Um relatório da ONU de 2019 já apontava a gravidade da violência regional. Embora represente apenas cerca de 8% da população mundial, a América Latina concentrou, naquele ano, 37% dos homicídios globais, configurando-se como a região mais violenta do planeta em termos proporcionais. Enquanto governos de esquerda lutam para encontrar um discurso eficaz contra o crime, líderes de direita têm explorado essa brecha para intensificar suas ações e retórica. O caso de Nayib Bukele, em El Salvador, é emblemático. Ele promove o encarceramento em massa e, apesar das acusações de violações de direitos humanos, seu modelo tem impulsionado sua popularidade.
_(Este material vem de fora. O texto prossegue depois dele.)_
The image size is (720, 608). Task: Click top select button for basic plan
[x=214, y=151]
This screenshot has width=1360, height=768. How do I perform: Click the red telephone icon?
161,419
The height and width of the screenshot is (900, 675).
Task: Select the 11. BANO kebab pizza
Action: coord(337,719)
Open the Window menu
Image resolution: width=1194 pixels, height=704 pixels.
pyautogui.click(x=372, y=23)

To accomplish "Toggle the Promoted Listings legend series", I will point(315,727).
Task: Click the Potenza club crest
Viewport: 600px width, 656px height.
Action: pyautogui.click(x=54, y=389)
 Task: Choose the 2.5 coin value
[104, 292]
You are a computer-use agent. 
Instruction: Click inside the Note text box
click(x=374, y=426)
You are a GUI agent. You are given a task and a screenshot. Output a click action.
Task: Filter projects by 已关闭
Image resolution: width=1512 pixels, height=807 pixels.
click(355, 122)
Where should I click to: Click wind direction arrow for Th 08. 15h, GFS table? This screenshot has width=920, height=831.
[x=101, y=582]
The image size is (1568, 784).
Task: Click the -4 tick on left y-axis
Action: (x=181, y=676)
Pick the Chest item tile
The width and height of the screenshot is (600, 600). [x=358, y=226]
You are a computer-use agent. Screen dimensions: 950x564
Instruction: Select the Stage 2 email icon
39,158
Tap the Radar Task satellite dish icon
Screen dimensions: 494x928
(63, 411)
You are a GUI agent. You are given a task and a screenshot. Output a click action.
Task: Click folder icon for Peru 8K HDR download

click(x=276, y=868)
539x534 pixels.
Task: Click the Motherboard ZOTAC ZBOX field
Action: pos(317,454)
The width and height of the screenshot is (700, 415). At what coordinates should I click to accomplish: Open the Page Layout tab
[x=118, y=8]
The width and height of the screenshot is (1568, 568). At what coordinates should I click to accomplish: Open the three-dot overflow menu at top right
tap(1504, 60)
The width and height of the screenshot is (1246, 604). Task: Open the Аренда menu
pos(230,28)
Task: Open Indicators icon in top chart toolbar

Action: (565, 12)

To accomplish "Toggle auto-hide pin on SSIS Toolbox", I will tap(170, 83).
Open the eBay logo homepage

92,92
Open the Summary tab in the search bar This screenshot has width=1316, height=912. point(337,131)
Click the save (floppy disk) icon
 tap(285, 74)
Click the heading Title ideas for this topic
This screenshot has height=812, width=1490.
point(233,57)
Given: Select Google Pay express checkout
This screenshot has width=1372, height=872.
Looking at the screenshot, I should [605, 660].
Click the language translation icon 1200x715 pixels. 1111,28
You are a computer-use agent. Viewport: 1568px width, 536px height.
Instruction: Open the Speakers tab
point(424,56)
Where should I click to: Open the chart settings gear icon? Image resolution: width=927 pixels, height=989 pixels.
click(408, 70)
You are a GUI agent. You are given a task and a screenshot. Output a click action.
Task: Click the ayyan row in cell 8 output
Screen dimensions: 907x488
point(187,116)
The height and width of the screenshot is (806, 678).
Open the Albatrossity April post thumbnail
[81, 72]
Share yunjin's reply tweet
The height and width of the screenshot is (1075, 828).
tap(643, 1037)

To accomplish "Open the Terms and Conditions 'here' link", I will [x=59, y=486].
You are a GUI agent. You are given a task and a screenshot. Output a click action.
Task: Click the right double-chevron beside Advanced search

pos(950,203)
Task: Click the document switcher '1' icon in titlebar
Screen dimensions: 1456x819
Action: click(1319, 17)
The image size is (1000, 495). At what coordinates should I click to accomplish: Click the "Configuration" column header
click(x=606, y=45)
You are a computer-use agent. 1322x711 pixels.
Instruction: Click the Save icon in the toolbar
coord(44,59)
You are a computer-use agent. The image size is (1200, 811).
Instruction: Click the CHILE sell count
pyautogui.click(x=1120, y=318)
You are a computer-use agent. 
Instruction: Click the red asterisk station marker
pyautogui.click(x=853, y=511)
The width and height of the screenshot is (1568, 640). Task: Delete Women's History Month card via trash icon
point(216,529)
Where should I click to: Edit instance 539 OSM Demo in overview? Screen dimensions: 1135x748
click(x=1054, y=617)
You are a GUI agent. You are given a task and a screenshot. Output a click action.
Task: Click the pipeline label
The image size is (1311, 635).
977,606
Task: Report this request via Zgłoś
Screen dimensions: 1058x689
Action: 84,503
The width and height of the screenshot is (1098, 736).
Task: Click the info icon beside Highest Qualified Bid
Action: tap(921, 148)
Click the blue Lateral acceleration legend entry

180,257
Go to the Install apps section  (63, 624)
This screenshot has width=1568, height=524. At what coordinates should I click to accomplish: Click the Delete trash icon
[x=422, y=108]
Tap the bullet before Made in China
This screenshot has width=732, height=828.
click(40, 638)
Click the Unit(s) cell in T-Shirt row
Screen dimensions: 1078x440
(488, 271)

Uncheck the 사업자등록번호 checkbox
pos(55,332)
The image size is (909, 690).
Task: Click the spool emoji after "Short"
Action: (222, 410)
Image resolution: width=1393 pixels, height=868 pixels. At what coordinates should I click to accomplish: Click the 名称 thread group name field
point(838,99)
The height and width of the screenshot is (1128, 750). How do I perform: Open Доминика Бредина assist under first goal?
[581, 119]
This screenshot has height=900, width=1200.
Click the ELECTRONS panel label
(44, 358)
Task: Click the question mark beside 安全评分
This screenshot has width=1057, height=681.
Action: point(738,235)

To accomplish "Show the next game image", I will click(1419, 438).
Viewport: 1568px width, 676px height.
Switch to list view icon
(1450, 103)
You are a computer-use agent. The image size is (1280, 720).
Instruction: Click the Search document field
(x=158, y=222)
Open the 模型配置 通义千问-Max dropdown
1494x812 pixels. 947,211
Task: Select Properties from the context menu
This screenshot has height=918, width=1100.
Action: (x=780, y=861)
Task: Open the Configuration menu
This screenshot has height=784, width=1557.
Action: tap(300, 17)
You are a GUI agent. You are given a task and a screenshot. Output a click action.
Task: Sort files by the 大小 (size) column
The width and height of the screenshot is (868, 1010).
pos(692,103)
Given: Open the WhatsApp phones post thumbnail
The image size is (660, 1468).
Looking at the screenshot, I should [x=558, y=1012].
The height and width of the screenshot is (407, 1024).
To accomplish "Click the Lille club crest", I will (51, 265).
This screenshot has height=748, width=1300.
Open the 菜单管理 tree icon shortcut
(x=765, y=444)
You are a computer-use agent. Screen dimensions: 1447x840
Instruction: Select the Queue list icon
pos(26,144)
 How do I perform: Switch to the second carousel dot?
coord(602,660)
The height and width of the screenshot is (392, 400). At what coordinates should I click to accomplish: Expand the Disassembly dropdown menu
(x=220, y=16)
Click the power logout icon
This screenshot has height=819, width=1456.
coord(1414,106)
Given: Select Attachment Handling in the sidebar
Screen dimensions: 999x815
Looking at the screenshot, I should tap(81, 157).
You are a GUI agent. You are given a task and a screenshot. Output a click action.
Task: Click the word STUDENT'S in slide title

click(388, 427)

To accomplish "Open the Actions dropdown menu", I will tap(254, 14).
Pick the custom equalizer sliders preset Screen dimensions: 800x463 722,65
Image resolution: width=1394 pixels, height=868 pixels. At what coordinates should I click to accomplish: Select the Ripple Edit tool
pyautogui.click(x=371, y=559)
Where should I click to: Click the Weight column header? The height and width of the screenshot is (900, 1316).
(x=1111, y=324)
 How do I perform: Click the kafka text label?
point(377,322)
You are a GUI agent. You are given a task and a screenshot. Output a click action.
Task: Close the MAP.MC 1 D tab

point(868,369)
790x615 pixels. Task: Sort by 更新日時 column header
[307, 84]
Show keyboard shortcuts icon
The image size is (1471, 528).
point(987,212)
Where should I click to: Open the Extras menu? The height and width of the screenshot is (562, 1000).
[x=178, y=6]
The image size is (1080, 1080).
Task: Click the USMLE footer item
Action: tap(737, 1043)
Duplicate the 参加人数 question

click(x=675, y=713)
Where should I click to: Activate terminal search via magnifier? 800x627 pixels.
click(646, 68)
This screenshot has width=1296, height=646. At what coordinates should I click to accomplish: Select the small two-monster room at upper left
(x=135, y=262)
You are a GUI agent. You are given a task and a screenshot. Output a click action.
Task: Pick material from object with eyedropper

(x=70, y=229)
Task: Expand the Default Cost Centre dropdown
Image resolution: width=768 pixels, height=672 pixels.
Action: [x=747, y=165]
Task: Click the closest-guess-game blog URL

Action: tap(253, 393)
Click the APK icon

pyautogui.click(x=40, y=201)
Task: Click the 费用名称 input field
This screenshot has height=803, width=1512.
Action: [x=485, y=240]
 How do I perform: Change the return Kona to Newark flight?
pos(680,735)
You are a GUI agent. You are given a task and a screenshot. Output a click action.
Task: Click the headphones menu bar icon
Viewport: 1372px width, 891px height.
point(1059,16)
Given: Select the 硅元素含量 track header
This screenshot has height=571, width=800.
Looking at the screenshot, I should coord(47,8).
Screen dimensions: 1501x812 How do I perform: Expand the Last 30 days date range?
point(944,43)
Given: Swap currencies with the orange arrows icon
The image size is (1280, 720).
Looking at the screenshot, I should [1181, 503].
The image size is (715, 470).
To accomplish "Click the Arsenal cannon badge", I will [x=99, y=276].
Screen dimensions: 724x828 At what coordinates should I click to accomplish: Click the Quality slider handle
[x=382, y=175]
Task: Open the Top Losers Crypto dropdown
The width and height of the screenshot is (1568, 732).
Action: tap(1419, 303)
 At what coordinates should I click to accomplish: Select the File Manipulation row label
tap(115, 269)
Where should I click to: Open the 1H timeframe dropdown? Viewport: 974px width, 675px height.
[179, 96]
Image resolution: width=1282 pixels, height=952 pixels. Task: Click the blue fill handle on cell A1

“A direita consegue se mobilizar melhor em torno da pauta de segurança porque o discurso de solução militarista soa muito bonito”, avalia Lucas Rezende, professor de política internacional e de defesa da Universidade Federal de Minas Gerais (UFMG). “O problema é que isso justifica medidas excepcionais, em vez de fortalecer o estado democrático, os direitos civis, as instituições que investigam. Há estudos consensuais sobre essas soluções, mas eles não são bem-sucedidos em passar à população essa visão.”.

Os governos de esquerda têm se distanciado de Nicolás Maduro, e o Brasil, assim como o Chile e o Uruguai, não reconhece a recente vitória eleitoral do venezuelano. Contudo, os recentes bombardeios americanos no Mar do Caribe têm gerado uma onda de solidariedade à Venezuela. “A maneira como isso tem acontecido é extremamente preocupante. Não que não seja desejável que o governo Maduro, que não é democrático, caia. É desejável. Criticar os movimentos de Trump não significa defender Maduro”, pondera Lucas Rezende. “A ida do Brasil à Celac passa uma mensagem fundamental: o país, não só pelo tamanho territorial, mas econômico e populacional, tem um papel preponderante na região.”

A retórica dos Estados Unidos, frequentemente apoiada por setores da direita latino-americana, utiliza o termo “narcoterrorismo” para descrever facções. Especialistas criticam essa classificação, pois ela pode gerar consequências econômicas negativas, como a dissuasão de multinacionais e instituições financeiras. Além disso, a definição etimológica é questionada, uma vez que facções como CV e PCC estariam mais focadas em lucro financeiro do que em ideais políticos ou religiosos.

“É uma grande construção de ameaça ao juntar dois perigos, mas que não existe como uma ameaça real disseminada pela América Latina”, afirma Thiago Rodrigues. “A ideia de que as pessoas comprem o conceito é muito perigosa, principalmente porque tem ressonância nos países e é instrumentalizada pela ultradireita.”